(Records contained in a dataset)

§

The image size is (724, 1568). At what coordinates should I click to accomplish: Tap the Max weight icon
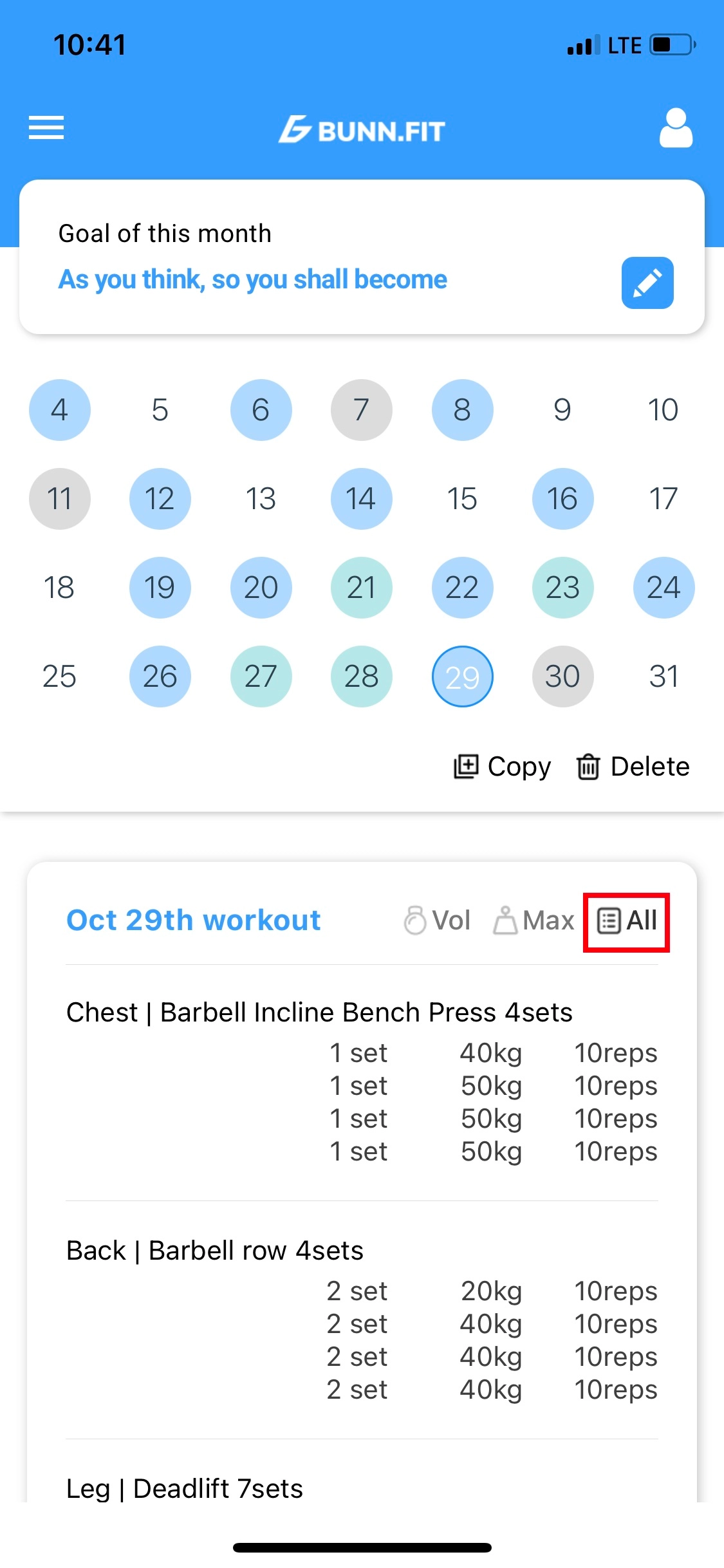[x=505, y=920]
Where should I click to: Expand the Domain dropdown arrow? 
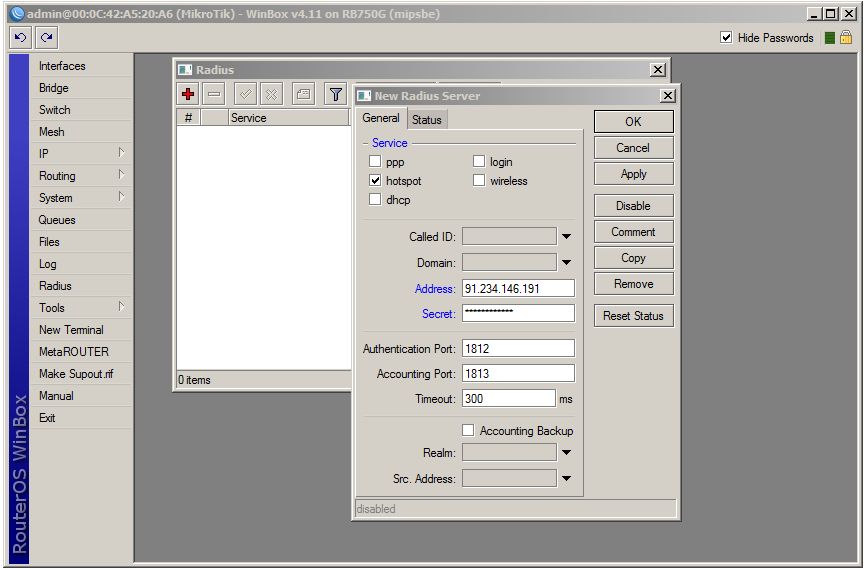[x=566, y=263]
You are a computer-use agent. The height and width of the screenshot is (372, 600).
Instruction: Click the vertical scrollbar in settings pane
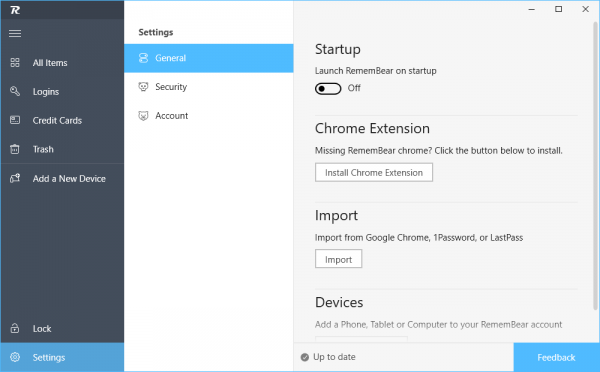coord(595,166)
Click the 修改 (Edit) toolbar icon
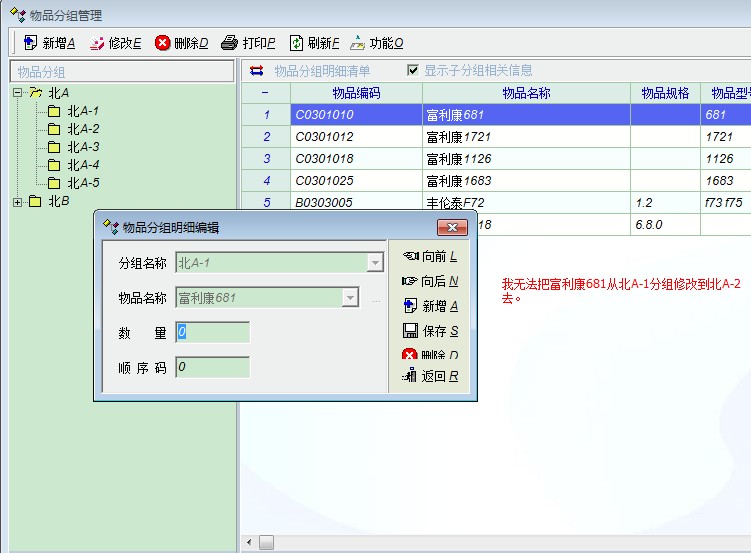751x553 pixels. pos(97,43)
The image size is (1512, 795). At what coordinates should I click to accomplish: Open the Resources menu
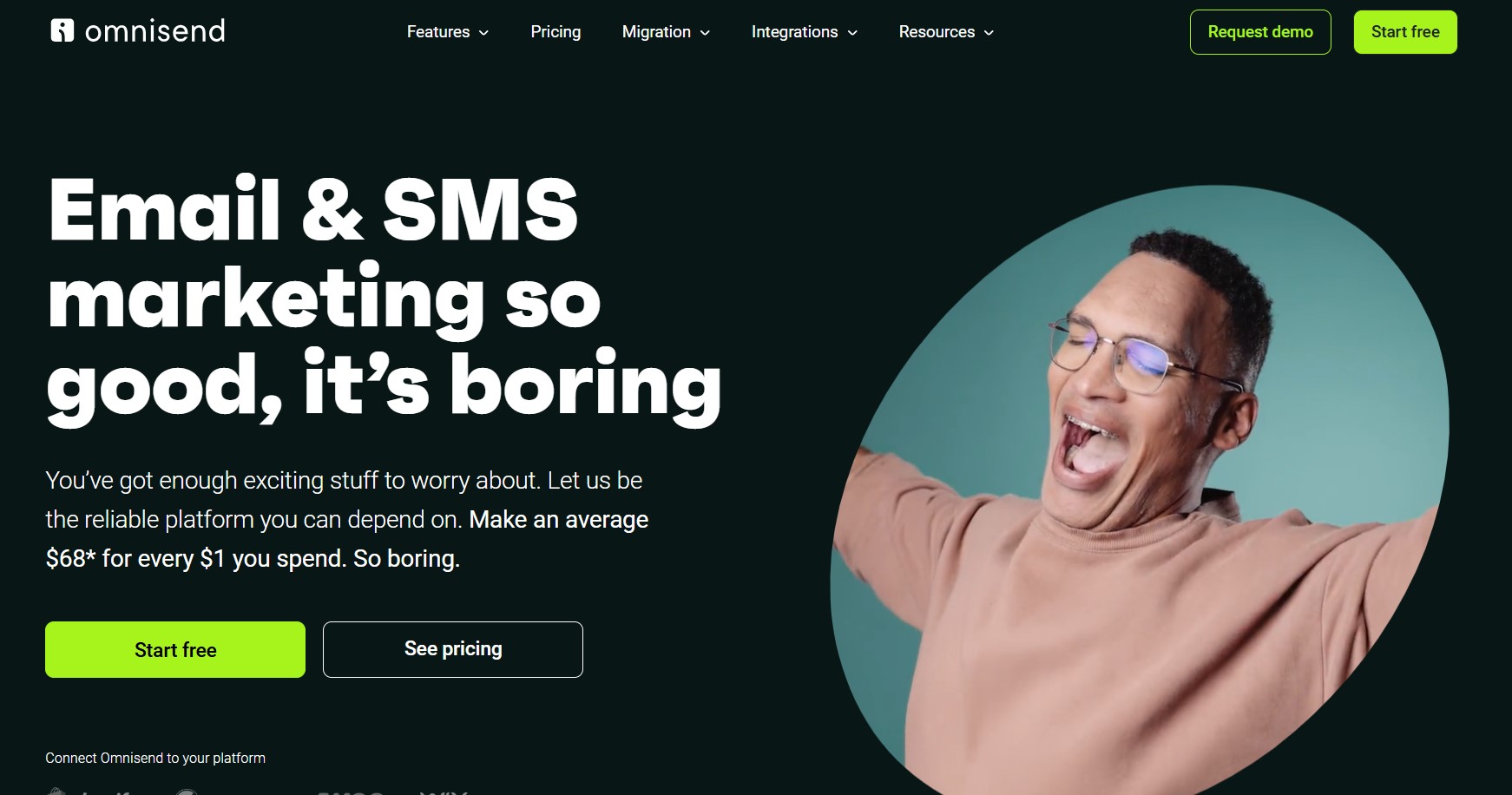[x=937, y=32]
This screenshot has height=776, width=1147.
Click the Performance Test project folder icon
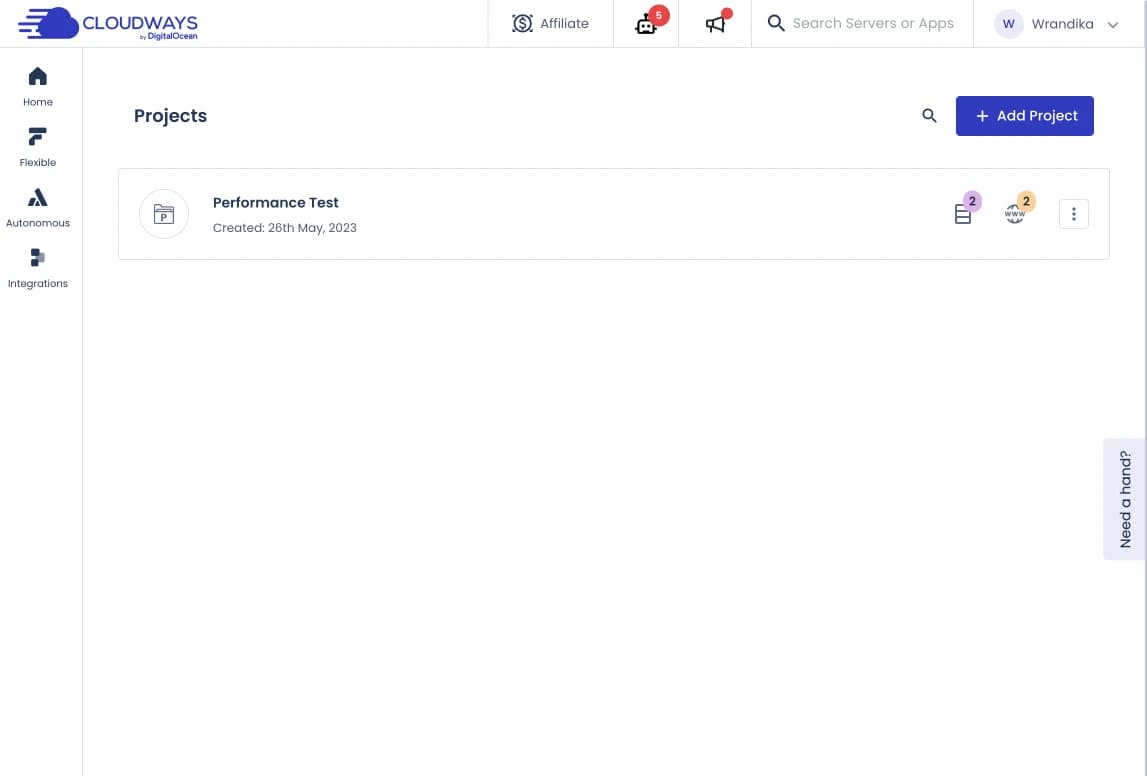(x=164, y=214)
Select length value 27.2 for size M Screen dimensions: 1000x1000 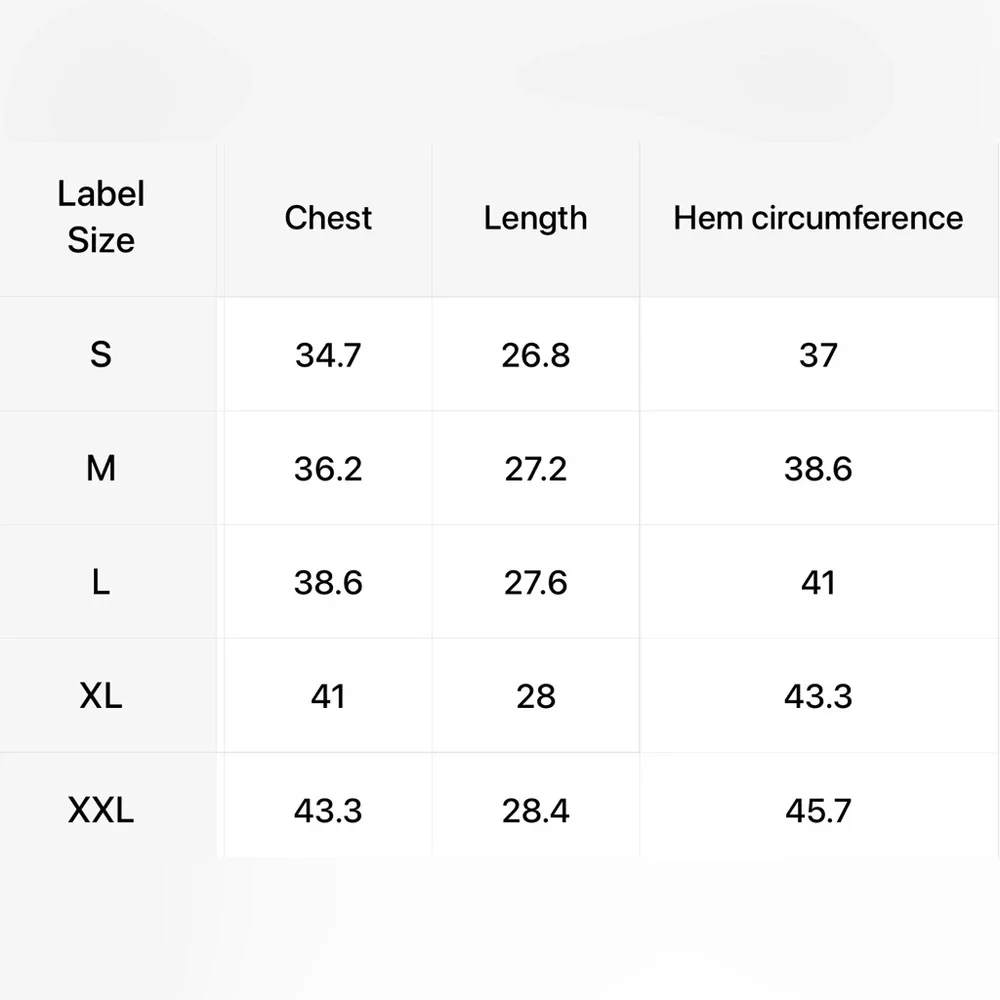[x=535, y=468]
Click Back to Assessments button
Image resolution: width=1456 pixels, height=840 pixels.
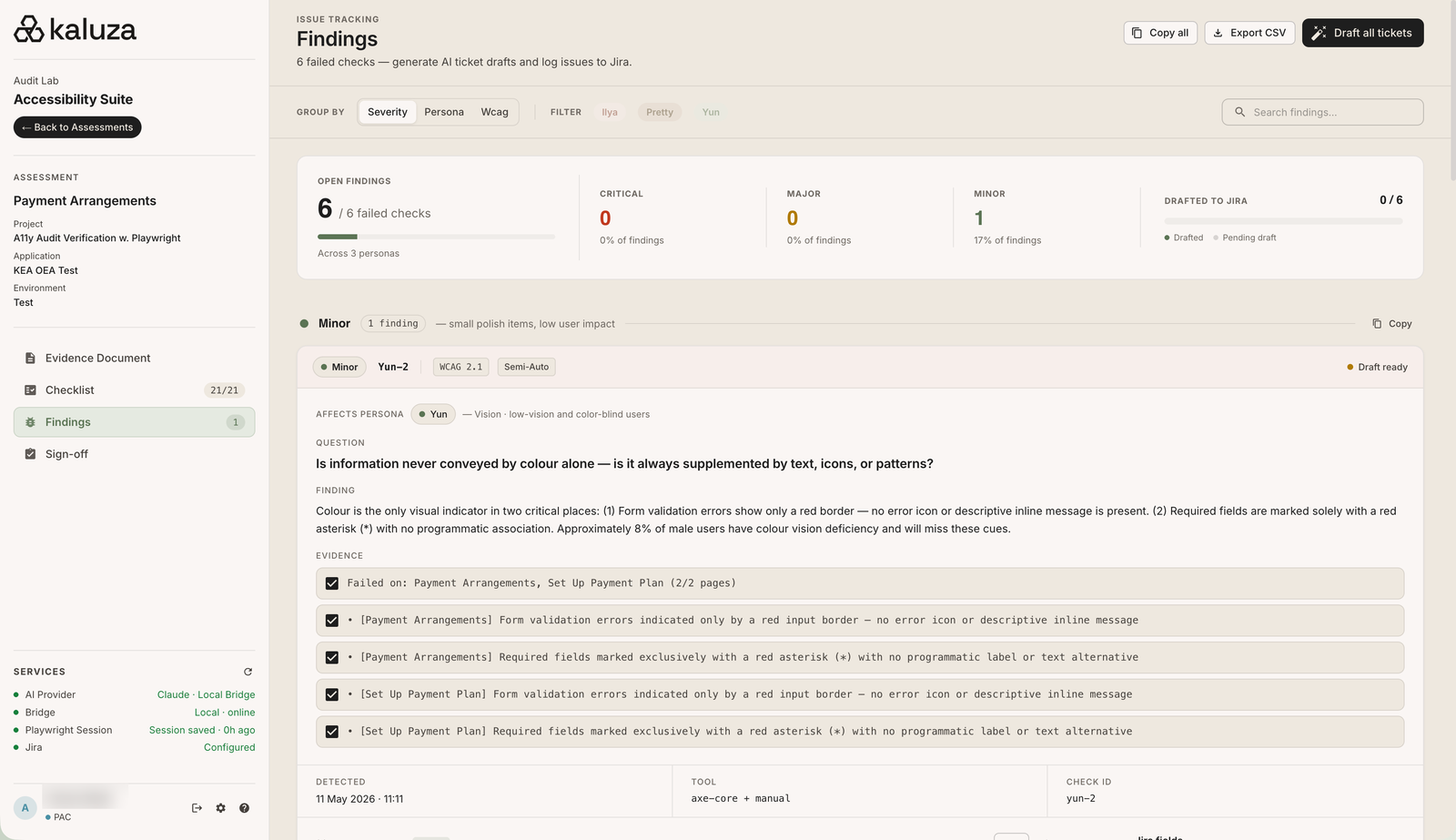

§

* What the exercise asks: For each line in the entries that contains the string "screenshot", make a copy.

* Answer to this problem:
You are a computer-use agent. The height and width of the screenshot is (372, 600).
This screenshot has height=776, width=1147.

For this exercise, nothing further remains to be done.